** STATED TASK A **
From the records below, write out again the lines from the one containing "Task: Click help icon in left table header" to the one containing "will click(x=1260, y=26).", requests included. Multiply every click coordinate in the answers by 2.6 and round to whole numbers, with halves going up.

- Music: Elvis Costello
- Lyrics: Elvis Costello
- Book: Sarah Ruhl
- Basis: A Face in the Crowd by Budd Schulberg
- Premiere: 12 September 2024: Young Vic, London
- Productions: 2024 London

= A Face in the Crowd (musical) =

Musical based on the film of the same name

A Face in the Crowd is a musical with music and lyrics by Elvis Costello, book by Sarah Ruhl, based on the short story and 1957 film of the same name by Budd Schulberg.

== Production history ==

=== World premiere: London (2024) ===
The musical had its world premiere at the Young Vic, London beginning previews on 12 September 2024, running until 9 November. It is directed by Kwame Kwei-Armah (in his final show as artistic director of the Young Vic), designed by Anna Fleischle and choreographed by Lizzi Gee with a cast including Ramin Karimloo as Lonesome Rhodes and Anoushka Lucas as Marcia Jeffries.

** STATED TASK B **
Sum up the text on the musical A Face in the Crowd in two sentences.

** THE INPUT **
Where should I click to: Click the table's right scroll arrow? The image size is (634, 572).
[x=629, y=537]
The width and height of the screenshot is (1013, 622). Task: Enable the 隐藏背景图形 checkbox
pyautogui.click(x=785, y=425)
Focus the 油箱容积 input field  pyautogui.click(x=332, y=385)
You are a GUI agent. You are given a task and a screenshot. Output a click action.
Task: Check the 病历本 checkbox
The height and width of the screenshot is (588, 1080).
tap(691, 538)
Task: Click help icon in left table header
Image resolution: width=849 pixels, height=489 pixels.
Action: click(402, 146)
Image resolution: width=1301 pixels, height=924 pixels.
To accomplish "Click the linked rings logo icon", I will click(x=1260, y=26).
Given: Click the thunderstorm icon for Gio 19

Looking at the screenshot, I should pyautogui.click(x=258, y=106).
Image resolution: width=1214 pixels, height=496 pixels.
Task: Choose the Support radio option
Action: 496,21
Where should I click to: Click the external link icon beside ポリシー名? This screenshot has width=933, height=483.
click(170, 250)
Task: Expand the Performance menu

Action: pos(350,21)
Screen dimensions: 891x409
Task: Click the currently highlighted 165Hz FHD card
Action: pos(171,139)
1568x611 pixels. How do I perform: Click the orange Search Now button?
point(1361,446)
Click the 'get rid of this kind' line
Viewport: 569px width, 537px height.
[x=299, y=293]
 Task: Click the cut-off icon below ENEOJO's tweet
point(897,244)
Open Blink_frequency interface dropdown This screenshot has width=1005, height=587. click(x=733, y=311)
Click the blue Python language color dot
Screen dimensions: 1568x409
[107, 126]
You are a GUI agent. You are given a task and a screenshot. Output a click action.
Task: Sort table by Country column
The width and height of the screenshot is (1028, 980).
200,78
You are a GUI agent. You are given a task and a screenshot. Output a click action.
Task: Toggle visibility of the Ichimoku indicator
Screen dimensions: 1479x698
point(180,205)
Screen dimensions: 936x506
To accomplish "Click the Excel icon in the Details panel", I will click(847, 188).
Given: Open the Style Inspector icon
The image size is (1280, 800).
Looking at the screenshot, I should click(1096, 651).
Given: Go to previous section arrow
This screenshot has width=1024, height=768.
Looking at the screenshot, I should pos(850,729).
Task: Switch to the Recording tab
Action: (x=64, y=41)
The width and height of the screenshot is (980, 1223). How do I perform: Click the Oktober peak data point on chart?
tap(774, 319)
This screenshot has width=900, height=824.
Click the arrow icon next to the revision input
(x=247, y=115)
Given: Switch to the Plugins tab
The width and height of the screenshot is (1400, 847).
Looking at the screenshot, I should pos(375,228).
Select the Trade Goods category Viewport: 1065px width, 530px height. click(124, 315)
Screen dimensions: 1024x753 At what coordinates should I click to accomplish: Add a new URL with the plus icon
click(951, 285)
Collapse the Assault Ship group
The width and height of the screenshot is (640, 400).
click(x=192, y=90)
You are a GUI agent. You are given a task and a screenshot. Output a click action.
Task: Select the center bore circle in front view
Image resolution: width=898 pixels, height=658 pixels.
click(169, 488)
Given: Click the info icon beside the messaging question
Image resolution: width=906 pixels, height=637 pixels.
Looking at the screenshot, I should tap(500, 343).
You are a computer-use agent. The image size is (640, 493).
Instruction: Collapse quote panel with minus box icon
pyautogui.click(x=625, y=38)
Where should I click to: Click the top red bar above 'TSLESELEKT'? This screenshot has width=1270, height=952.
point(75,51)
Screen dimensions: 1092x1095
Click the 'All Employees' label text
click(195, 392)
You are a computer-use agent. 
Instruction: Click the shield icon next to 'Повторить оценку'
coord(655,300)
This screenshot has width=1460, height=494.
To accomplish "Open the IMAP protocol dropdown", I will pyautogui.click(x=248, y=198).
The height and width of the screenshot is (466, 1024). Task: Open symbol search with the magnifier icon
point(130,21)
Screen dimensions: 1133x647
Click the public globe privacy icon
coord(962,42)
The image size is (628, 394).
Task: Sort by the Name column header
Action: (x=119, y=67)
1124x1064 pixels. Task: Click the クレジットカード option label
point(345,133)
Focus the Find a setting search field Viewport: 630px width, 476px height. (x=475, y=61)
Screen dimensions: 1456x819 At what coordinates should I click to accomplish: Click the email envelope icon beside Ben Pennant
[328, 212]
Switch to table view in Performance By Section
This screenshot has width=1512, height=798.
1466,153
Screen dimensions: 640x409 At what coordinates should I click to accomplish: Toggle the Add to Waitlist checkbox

** WORKED ANSWER A **
Task: Click help icon in left table header
Image resolution: width=849 pixels, height=489 pixels.
Action: click(1045, 380)
Image resolution: width=1301 pixels, height=924 pixels.
To accomplish "Click the linked rings logo icon", I will click(x=3276, y=68).

** WORKED ANSWER B **
A Face in the Crowd is a musical with music and lyrics by Elvis Costello and a book by Sarah Ruhl, based on Budd Schulberg's short story and 1957 film of the same name. It had its world premiere at the Young Vic in London, with previews from 12 September 2024 and a run until 9 November, directed by Kwame Kwei-Armah and starring Ramin Karimloo as Lonesome Rhodes and Anoushka Lucas as Marcia Jeffries.